Advertisement

Agar Rupiah Tahan Banting, Eksportir Semestinya Simpan Devisa di Indonesia

M. Richard, Mutiara Nabila, & Hadijah Alaydrus
Rabu, 09 Mei 2018 - 12:25 WIB
Budi Cahyana
Agar Rupiah Tahan Banting, Eksportir Semestinya Simpan Devisa di Indonesia Dolar dihitung di gerai penukaran mata uang di Jakarta. - Antara/Sigid Kurniawan

Advertisement

Harianjogja.com, JAKARTA—Kurs rupiah terhadap dolar Amerika Serikat (AS) menyentuh Rp14.000, level terendah sejak Desember 2015. Pemerintah diminta memberlakukan capital control untuk memperkuat ketahanan nilai tukar rupiah dalam menghadapi gejolak.

Capital control adalah mekanisme untuk mewajibkan eksportir menyimpan devisanya di Indonesia.

Advertisement

Capital control bisa menjadi solusi yang tepat untuk menstabilkan rupiah [dalam jangka panjang]," kata ekonom dari Institute for Development of Economics and Finance (Indef), Bhima Yudhistira kepada Jaringan Informasi Bisnis Indonesia (JIBI), Selasa (8/5).

Dengan adanya capital control, nilai tukar rupiah dapat terapresiasi lebih baik, dan Bank Indonesia (BI) juga mempunyai cadangan devisa yang lebih besar dalam melakukan intervensi.

Bhima mencontohkan nilai tukar mata uang Thailand yang jauh lebih kokoh karena negara itu memiliki aturan capital control. Eksportir menempatkan devisanya di dalam negeri selama sembilan bulan.

“Di Indonesia tidak ada kewajiban semacam itu bagi para eksportir, sehingga mereka cenderung menyimpan devisa di luar negeri,” ucap Bhima.

Menurut dia, capital control bisa diatur BI bekerja sama dengan Kementerian Perdagangan karena menyangkut izin ekspor.

“Eksportir yang tidak menyimpan devisa di Indonesia bisa dicabut izin ekspornya. Masih banyak pengusaha lain yang bisa jadi eksportir,” kata dia.

Bhima menyadari aturan capital control akan menimbulkan persepsi Indonesia kurang ramah terhadap investasi. “Namun, hal tersebut tidak benar, karena yang menempatkan devisa lebih banyak di luar negeri justru eksportir Indonesia.”

Melemah

Rupiah ditutup di level Rp14.052 di hadapan dolar AS pada penutupan perdagangan Selasa kemarin. Nilai itu naik 0,36% dari penutupan sehari sebelumnya. Pelemahan rupiah dipicu oleh penyebab dari domestik dan eksternal.

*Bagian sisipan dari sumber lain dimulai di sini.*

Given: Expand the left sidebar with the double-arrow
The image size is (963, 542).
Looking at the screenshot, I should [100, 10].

Penyebab eksternal pelemahan rupiah adalah adanya tren penguatan dolar AS di tengah kemunculan outlook kenaikan suku bunga hingga tiga kali tahun ini. Dolar AS bergerak dekat dengan level tertingginya dalam empat bulan karena didukung penguatan data ekonomi AS.

Indeks dolar AS stabil di angka 92,76 terhadap enam mata uang utama setelah pada Senin (7/5) tercatat mencapai kevel 92,97. Itu level tertinggi sejak 28 Desember 2017.

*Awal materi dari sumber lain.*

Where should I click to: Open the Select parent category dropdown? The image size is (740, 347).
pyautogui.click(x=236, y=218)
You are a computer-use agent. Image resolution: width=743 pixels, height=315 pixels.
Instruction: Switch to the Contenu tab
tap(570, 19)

Persoalan di dalam negeri juga menyumbang pelemahan kurs rupiah terhadap dolar AS. Produk Domestik Bruto (PDB) Indonesia menunjukkan hasil di bawah ekspektasi dan di bawah data kuartal sebelumnya.

Selain itu, pada Selasa kemarin pasar sedang menantikan data cadangan devisa yang akan dirilis pada Rabu (9/5) ini. Cadangan devisa diperkirakan turun menyusul intervensi dari Bank Indonesia untuk menguatkan mata uang garuda

“Jika data cadangan devisa menunjukkan adanya penurunan, rupiah akan kembali melemah,” ujar Faisyal, analis PT Monex Investindo Futures saat dihubungi JIBI melalui ponsel, Selasa.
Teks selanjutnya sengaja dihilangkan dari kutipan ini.